**Objectif de l'exercice:** Dans l'extrait ci-dessous sur les réfugiés de Méditerranée, quelle convention internationale est citée parmi les accords que les parties prenantes en Europe doivent respecter ?

**Extrait du texte:**
Compte tenu de leur responsabilité traditionnelle dans la protection des droits de l'homme universels, le Conseil de l'Europe et l’Assemblée parlementaire se doivent d’examiner cette situation déplorable, d’établir clairement les responsabilités, et d’appeler instamment les parties prenantes en Europe à trouver une solution humanitaire.

L’Assemblée invite les Etats membres du Conseil de l'Europe:

  • à s’attaquer aux raisons qui poussent les réfugiés à fuir leur pays, non aux réfugiés eux-mêmes. Les Etats membres du Conseil de l'Europe devraient par conséquent renforcer considérablement leur aide au développement aux pays pauvres et aux pays les plus pauvres, pour y mettre en place une infrastructure sociale qui entraînera une amélioration de la vie et de la stabilité politique. Sous l’égide de l’Organisation mondiale du commerce et dans le cadre de futurs accords économiques bilatéraux et multilatéraux, les Etats membres du Conseil de l'Europe devraient œuvrer de toute urgence pour une répartition plus équitable des richesses mondiales, afin de mettre en place un cadre structurel qui permettrait notamment d’éradiquer la pauvreté en Afrique.
  • à mettre un terme immédiat à la pratique qui consiste à sanctionner pénalement les réfugiés de Méditerranée et à les priver de leurs droits. Le droit fondamental à l’intégrité physique doit une fois encore être érigé en priorité absolue, sans être sacrifié plus longtemps à l’obsession de la fermeture des frontières européennes. Toutes les parties prenantes en Europe sont vivement invitées à respecter les accords internationaux applicables, parmi lesquels bien sûr la Convention de Genève relative au statut des réfugiés.
  • à informer la population des Etats membres du Conseil de l'Europe du lien de causalité qui existe entre la fermeture des frontières et l’augmentation du nombre de victimes. C’est uniquement la surveillance policière et militaire des courts itinéraires maritimes entre les continents africain et européen qui oblige les réfugiés à emprunter d’autres voies, longues et dangereuses.

**Données affichées:**
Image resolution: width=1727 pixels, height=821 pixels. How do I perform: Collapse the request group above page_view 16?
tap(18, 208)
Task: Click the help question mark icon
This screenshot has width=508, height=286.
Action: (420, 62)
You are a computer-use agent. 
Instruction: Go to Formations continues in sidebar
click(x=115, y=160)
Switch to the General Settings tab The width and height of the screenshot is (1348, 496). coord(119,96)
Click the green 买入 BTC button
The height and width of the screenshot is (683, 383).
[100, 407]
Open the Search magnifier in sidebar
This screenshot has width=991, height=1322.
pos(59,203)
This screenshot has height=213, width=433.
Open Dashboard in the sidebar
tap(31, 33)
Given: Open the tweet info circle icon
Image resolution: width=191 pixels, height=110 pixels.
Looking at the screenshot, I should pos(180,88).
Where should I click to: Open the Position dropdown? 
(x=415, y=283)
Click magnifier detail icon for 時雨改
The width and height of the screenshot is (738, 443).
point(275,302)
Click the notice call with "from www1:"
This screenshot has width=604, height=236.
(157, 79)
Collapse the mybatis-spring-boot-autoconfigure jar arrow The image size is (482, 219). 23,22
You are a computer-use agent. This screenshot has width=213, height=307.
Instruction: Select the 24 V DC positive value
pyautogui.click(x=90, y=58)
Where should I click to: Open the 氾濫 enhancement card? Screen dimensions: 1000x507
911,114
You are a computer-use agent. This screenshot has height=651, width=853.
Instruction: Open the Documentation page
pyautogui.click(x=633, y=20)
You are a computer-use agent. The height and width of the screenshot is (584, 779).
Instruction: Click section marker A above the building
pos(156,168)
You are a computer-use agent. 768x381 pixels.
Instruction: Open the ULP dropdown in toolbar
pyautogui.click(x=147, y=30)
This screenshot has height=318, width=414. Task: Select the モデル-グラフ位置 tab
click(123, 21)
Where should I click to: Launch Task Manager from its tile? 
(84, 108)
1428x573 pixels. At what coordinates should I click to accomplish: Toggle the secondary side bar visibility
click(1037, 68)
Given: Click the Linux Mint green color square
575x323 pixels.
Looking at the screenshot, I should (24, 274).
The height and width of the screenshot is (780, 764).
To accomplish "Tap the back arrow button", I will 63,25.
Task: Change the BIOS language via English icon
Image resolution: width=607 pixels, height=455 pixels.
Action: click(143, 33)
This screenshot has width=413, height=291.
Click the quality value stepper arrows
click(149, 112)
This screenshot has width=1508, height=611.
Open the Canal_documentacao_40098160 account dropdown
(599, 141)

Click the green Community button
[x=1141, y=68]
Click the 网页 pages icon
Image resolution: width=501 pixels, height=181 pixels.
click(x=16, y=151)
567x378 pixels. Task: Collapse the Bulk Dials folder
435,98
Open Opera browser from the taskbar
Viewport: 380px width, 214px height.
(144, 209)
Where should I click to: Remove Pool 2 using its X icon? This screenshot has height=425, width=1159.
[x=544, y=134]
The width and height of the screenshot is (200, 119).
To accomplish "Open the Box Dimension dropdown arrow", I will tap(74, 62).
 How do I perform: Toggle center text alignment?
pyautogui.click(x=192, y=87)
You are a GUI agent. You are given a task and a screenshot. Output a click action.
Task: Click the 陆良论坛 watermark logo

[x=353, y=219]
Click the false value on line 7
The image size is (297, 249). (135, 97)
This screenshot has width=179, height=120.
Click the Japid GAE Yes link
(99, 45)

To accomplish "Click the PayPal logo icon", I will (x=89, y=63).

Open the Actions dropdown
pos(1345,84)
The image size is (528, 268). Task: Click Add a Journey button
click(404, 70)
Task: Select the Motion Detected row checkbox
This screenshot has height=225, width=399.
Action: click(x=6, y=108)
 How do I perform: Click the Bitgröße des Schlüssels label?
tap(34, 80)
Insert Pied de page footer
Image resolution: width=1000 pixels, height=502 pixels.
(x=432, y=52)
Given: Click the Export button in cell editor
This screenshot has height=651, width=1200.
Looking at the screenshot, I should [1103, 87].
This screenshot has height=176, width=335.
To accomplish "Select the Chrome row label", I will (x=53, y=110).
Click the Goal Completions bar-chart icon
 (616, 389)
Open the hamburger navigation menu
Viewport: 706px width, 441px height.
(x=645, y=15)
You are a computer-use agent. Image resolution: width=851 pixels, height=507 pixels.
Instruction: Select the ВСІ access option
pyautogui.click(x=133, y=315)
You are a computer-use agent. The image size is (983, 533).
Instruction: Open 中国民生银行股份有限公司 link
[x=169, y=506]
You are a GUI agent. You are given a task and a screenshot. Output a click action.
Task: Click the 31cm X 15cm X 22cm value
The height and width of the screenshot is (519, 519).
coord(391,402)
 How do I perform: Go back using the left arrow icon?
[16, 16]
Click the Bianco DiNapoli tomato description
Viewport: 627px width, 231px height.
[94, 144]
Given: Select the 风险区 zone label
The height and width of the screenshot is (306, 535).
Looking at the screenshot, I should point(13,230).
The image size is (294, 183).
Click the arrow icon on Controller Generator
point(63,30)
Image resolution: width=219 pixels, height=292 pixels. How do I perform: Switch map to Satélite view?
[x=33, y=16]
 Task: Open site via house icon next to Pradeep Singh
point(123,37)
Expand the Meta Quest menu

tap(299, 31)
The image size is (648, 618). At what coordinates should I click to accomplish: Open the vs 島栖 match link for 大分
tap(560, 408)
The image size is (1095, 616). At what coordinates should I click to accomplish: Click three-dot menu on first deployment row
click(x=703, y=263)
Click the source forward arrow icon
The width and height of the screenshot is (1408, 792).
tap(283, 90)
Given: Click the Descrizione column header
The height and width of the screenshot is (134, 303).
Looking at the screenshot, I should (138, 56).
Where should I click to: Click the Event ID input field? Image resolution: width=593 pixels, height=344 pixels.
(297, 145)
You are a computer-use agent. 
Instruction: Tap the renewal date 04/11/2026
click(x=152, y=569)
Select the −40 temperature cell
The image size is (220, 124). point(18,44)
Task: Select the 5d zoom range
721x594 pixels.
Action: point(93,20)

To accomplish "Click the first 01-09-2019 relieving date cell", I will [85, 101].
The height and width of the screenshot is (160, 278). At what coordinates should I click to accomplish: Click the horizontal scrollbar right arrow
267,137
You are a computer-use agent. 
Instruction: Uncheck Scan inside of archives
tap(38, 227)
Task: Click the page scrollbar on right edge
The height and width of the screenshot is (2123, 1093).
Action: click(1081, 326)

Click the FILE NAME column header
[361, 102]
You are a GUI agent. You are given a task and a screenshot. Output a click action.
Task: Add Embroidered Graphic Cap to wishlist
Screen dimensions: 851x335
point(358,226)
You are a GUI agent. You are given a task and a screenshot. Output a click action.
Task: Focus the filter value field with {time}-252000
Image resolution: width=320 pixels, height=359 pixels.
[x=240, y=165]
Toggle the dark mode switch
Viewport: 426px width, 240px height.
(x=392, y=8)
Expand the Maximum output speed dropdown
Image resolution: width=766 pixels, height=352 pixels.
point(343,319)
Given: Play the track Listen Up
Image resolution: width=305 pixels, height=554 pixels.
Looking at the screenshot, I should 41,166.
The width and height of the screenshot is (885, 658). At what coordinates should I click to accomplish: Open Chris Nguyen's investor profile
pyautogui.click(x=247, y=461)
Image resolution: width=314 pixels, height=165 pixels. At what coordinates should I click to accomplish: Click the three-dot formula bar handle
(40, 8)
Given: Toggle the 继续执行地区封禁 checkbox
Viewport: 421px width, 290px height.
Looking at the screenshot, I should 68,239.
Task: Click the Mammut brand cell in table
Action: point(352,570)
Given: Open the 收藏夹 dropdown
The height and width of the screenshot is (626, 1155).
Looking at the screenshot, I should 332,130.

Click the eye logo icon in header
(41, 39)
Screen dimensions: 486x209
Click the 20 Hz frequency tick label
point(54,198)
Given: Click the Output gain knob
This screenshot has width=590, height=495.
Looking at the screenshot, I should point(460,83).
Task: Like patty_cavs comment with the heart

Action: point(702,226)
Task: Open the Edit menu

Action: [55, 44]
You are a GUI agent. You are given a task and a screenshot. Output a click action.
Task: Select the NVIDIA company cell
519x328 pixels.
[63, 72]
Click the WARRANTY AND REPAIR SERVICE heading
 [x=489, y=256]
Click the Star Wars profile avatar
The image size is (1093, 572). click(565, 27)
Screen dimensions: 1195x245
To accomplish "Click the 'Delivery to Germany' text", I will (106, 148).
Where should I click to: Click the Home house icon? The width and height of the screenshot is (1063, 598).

**Zone de réponse:** La Convention de Genève relative au statut des réfugiés.